TUNISIE
19/04/2018 19h:03 CET | Actualisé 20/04/2018 11h:39 CET

Samir Taieb s'attaque au Syndicat de l'enseignement secondaire, l'UGTT répond

Les échanges houleux continuent.

Facebook/ Samir Taieb

Invité sur Mosaique FM, le ministre de l’Agriculture, des Ressources hydrauliques et de la Pêche, Samir Taieb, a exprimé sa position par rapport à la crise de l’enseignement secondaire et le conflit qui réunit le Syndicat et le ministère de l’Education.

Considérant la grève des professeurs comme “illégale” et leurs revendications “matérielles”, Taieb a fait savoir que la négociation ne se fait pas de cette façon, critiquant la méthode adoptée par le Syndicat de l’Enseignement secondaire.

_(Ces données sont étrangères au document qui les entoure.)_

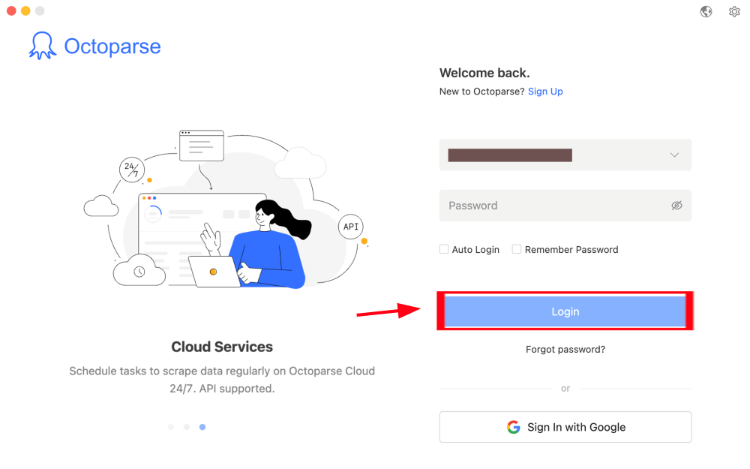Open settings gear icon in top-right
750x469 pixels.
734,11
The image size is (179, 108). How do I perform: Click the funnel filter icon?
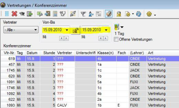point(83,14)
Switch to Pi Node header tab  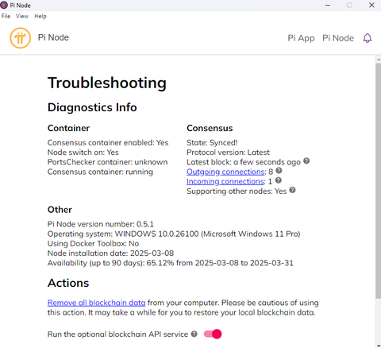(338, 38)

“Si vous souhaitez négocier, vous ne venez pas une arme à la main. Comment peut-on négocier alors que le Syndicat a déjà entamé un blocage des notes” a-t-il martelé

Quant au côté “illégal” de la grève, le ministre a critiqué l’organisation d’une grève à quelques jours des examens, sans aucun avis écrit préalable, ni l’approbation de la centrale syndicale.

Il a cependant laissé entrevoir l’espoir d’une sortie de crise si jamais le Syndicat cesse sa politique d’escalade, ajoutant que toutes les portes du dialogue demeurent ouvertes.

Les propos du ministre ont été vivement critiqués par le secrétaire général de l’UGTT, Noureddine Taboubi qui s’était étonné du changement du position de Samir Taieb à l’égard du droit de grève. 

“Vous avez oublié votre appel à la grève de l’enseignement supérieur sous le régime de Ben Ali? (...) Est ce que vous changez de casquette en fonction de votre position? (...)”, s’est-il interrogé sur un ton ironique. 

Taboubi a par ailleurs estimé que le gouvernement veut instrumentaliser cette crise pour faire de la pression sur l’UGTT.